‘Saving the Kyiv regime isn’t part of our plans’: Putin on Ukraine, fuel shortages, and Trump
On the evening of June 28, the Kremlin released a 25-minute “interview” with Vladimir Putin conducted by propagandist Pavel Zarubin. In the published video, Putin is visibly looking away from the correspondent, reading his answers off a teleprompter. The Kremlin’s press service made no mention of Zarubin by name, identifying him only as “a Russian journalist.” During the “interview,” Putin said that Russia’s fuel shortage was “not critical” and that the government intended to address it by ramping up air defense production. He also said Ukraine had put forward a new peace proposal — both sides would halt strikes deep into each other’s territory — but that the Kremlin had already rejected it. Here are the main points of his remarks.
On the fuel crisis
Putin acknowledged that strikes on infrastructure “create problems” but insisted the shortage was not critical. The first priority in addressing it, he said, was to “quickly and substantially ramp up production of the most in-demand air defense systems.”
He also called for accelerating the return of oil refineries from maintenance and ensuring “the necessary volume of imports” of fuel.
“There is damage,” he said. “But all damaged facilities are being restored fairly quickly, and the problems that arise are not critical in nature.”
Everything is working stably and with a large margin of safety.
Putin also said fuel supplies to Crimea would be increased “both overland and by sea.” A shortage had emerged there as early as May after Ukrainian strikes on the R-280 Novorossiya highway, the main land route supplying the annexed peninsula. Putin did not say how the increase would be achieved but expressed confidence that “this task will be resolved.”
In Putin’s view, Ukrainian strikes on oil refining infrastructure amount to “part of an information operation” aimed at “sowing self-doubt in us, in our own strength, and ideally — driving a wedge in Russian society.”
We will not give them that chance.
“All strikes, wherever they are aimed at our infrastructure, have absolutely no effect on the situation at the front, on the line of contact,” he added.
On Ukraine’s new peace proposal
Putin said Ukrainian authorities had proposed a “halt to strikes deep into each other’s territory” — an offer the Kremlin rejected. “Our retaliatory strikes deep into Ukrainian territory are far more powerful, impactful, and, frankly, destructive, and lead to truly serious consequences,” he said.
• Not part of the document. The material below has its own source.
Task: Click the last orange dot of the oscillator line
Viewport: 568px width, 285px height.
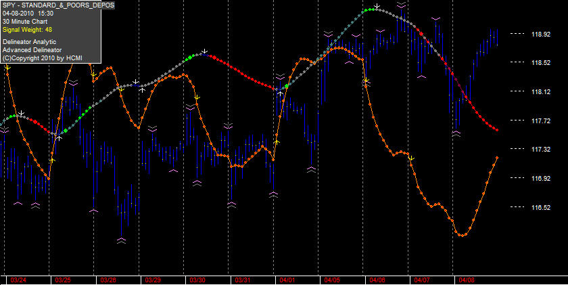Action: tap(497, 158)
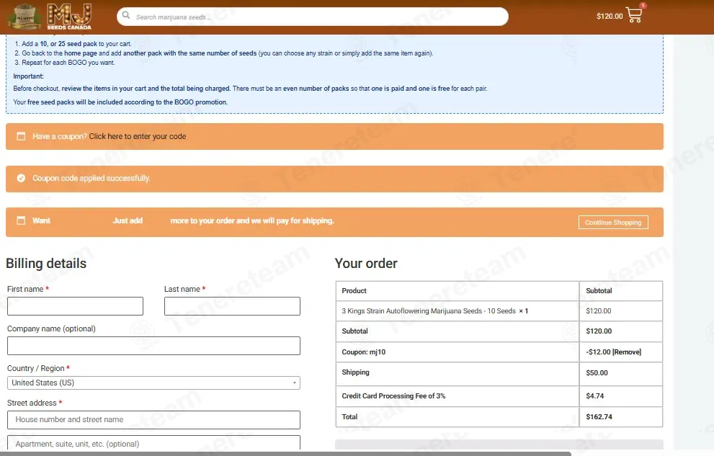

Ukraine had also proposed confining hostilities to the territories of Donetsk, Luhansk, Kherson, and Zaporizhzhia regions while halting combat operations everywhere else — a proposal Russia likewise turned down.
“If we agree to this, it would allow the Ukrainian Armed Forces to pull their troops from Mykolaiv region, Dnipro region, Kharkiv, and Sumy region, as well as from certain sections of the state border, and redeploy those units to the four regions mentioned above,” Putin said.
Given the catastrophic manpower shortage, the Ukrainian Armed Forces apparently believe this could be their salvation. But saving the “Kyiv regime” isn’t part of our plans.
Putin then devoted a significant portion of his remarks to describing the situation at the front as he understood it from available data. The independent Russian political newsletter Faridaily noted that Putin was clearly reading from a teleprompter — likely due to the large number of place names — and was looking to the side rather than at his interviewer Zarubин, squinting as he spoke.
On the ‘spirit of Anchorage’ and Trump
Putin confirmed that no agreements had been reached at the Anchorage summit.
The “spirit of Anchorage” was not enshrined in any formal documents; no one signed anything.
Nevertheless, Putin said, “compromises and certain possibilities” for ending the war had been discussed.
Days earlier, U.S. Secretary of State Marco Rubio had said that the Alaska summit addressed only proposals for ending the Russia–Ukraine war and that no agreements had been reached. Russian Foreign Minister Sergey Lavrov, for his part, insisted that if the United States put forward settlement proposals and Russia agreed to them, one cannot say “that there was no agreement.”
Putin also commented on reports in Western media that European leaders had managed to convince U.S. President Donald Trump to change his view on the balance of forces in the Russia–Ukraine war.
I doubt that is possible. Trump is a mature politician — more than mature, and already an experienced one.
“We are human beings; we all listen to our opponents and our allies, we take note and can adjust our point of view to some degree. But to be completely convinced otherwise — in any case, I have not been informed of anything like that so far, I know nothing about it,” Putin said.